Interview by Karen Craigo (Read the Story) December 17, 2018

Eleanor Pearson

Eleanor Pearson

I’m not familiar with this box riddle. Do you happen to recall how you encountered it? And what is your answer to it?
I actually encountered it in the exact same way as the narrator! It was one of many puzzles and jokes that got passed around my school ad nauseam between about 1st and 3rd grade. To everyone else, the box riddle was just a bad pun disguised as a logic puzzle, but it stuck with me past the punchline.
The story is ultimately an inquiry into the limits of knowing, especially as it relates to what happens to us after death. What’s your personal heaven/box/reincarnation notion?
I’m a committed agnostic (as much as that’s possible), so I can’t give anyone a satisfying answer here. I think that, ultimately, we are all left where the narrator is: holding a belief that may be considered “silly,” but one that’s our own.
I like the feathers-on-dinosaurs smarty-pants mischief-making. You were clearly a smart kid; tell us about a time you were a headache for your teacher.
In fourth grade, I had a teacher whose response to most questions was, “Because I say so.” I wrote a story for her class in which the characters used a word in their language instead of ours. (You knew this because one sentence was literally, “X? No, we call that Y!”) My friends understood what I meant, but my teacher was confused. She claimed that my friends couldn’t possibly understand something that she didn’t, since she was a grown-up, implying that one or all of us were lying. I argued with her for days!

That was only one of many incidents. We did not get along.

Whose writing excites you at the moment?

I am continually in awe of how Nathan Ballingrud blends the fantastic or supernatural with the textures of everyday life. For almost the opposite reason, I love how David Mitchell twists language to make ordinary experiences fresh. And I am an eternal fan of Ursula K. LeGuin. I find something new and profound each time I return to her work.

How do you know if an idea lends itself to flash fiction?

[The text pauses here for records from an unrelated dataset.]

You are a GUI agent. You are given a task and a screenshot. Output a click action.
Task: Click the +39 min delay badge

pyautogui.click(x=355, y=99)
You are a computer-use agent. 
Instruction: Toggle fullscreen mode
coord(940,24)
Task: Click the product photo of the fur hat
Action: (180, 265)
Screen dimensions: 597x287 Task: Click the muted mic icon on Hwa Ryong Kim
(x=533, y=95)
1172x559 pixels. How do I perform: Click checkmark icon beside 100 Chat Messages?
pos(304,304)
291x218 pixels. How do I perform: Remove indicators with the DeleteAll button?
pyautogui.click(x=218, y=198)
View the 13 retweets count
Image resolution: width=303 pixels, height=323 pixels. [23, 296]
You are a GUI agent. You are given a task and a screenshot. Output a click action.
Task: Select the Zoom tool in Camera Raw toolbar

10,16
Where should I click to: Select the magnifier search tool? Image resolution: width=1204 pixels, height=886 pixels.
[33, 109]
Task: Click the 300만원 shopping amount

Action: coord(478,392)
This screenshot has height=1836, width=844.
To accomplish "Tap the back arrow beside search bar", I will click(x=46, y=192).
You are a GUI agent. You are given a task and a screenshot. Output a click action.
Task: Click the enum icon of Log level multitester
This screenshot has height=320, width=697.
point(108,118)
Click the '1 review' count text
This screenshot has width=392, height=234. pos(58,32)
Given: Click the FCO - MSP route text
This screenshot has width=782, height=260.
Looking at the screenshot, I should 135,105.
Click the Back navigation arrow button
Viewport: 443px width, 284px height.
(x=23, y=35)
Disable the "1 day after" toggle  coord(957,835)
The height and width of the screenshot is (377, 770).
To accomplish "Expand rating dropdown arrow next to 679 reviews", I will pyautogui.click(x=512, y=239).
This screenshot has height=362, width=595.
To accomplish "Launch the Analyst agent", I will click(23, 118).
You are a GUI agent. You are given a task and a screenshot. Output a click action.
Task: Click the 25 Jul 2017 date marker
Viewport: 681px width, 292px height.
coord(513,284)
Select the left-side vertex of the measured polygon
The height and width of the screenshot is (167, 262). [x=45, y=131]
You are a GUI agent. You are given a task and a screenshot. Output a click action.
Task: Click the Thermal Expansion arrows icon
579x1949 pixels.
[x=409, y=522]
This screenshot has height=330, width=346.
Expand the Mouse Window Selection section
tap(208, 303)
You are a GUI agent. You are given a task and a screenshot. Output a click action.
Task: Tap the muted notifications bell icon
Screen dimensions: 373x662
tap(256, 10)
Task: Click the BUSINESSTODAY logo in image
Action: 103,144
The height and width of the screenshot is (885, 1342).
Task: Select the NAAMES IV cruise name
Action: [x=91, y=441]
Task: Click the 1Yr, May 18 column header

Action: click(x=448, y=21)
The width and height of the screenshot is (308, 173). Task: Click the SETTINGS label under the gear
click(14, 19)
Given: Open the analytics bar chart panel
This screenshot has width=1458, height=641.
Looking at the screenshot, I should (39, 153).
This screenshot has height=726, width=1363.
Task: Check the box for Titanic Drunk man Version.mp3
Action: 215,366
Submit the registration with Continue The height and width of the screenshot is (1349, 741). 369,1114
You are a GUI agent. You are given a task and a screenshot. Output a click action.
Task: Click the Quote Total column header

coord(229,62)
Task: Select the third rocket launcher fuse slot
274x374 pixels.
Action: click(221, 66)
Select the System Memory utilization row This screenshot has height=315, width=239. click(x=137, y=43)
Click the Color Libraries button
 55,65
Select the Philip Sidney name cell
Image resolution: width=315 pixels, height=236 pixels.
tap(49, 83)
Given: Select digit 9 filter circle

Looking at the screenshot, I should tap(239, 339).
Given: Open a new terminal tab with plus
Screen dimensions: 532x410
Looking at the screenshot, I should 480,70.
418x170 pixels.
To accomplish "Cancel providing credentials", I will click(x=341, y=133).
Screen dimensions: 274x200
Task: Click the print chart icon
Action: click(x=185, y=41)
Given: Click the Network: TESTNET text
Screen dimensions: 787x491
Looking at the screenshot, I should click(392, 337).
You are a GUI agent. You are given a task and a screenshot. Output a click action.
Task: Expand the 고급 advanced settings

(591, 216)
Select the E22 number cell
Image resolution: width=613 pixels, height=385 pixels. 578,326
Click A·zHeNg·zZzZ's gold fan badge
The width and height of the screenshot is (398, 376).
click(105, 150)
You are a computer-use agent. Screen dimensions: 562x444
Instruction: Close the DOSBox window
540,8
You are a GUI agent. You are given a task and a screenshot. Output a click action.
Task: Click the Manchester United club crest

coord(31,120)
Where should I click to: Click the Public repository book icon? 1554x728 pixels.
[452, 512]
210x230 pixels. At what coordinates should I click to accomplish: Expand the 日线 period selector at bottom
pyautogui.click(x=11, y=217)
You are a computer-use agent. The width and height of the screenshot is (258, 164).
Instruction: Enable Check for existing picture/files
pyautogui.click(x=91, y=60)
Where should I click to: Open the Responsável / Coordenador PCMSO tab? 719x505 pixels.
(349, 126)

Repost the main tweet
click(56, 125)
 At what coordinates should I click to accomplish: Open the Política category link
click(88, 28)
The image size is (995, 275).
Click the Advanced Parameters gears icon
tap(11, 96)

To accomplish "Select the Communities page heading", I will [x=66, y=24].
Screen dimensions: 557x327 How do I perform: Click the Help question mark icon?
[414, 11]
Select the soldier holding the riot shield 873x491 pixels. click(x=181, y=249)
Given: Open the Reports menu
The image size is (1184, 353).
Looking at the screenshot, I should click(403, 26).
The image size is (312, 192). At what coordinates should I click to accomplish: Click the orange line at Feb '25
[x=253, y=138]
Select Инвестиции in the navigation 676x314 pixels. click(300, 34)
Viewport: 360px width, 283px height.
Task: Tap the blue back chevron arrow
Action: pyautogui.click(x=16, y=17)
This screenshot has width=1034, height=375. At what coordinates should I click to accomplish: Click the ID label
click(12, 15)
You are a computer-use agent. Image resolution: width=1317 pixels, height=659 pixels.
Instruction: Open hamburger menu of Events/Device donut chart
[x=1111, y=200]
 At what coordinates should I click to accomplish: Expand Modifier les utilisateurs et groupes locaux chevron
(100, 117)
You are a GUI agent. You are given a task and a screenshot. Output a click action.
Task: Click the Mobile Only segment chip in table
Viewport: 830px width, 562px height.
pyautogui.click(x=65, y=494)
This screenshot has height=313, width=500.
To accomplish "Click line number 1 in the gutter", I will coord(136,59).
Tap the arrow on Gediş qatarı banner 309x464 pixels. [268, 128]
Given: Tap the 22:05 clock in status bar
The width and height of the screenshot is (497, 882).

For me, it depends on how complex the idea is. Flash is like a story bubble: very self-contained. Any movement or change, and the piece grows into a short story or beyond.

About the Author

Eleanor Pearson lives in St. Paul, Minnesota, where she supports her writing habit with a variety of jobs. Her fiction has previously been published in Syntax & Salt.

About the Interviewer

Karen Craigo is the author of two full-length poetry collections, Passing Through Humansville and No More Milk, both published by Sundress Publications, and of three chapbooks. She also writes fiction and essays. Professionally, she is a reporter in Springfield, Missouri, for Springfield Business Journal. She is nonfiction editor of Mid-American Review and poetry series editor for Moon City Press, as well as Prose Poetry Editor for Pithead Chapel. She served as the fifth Poet Laureate of Missouri (2019-21).

This interview appeared in Issue Sixty-Two of SmokeLong Quarterly.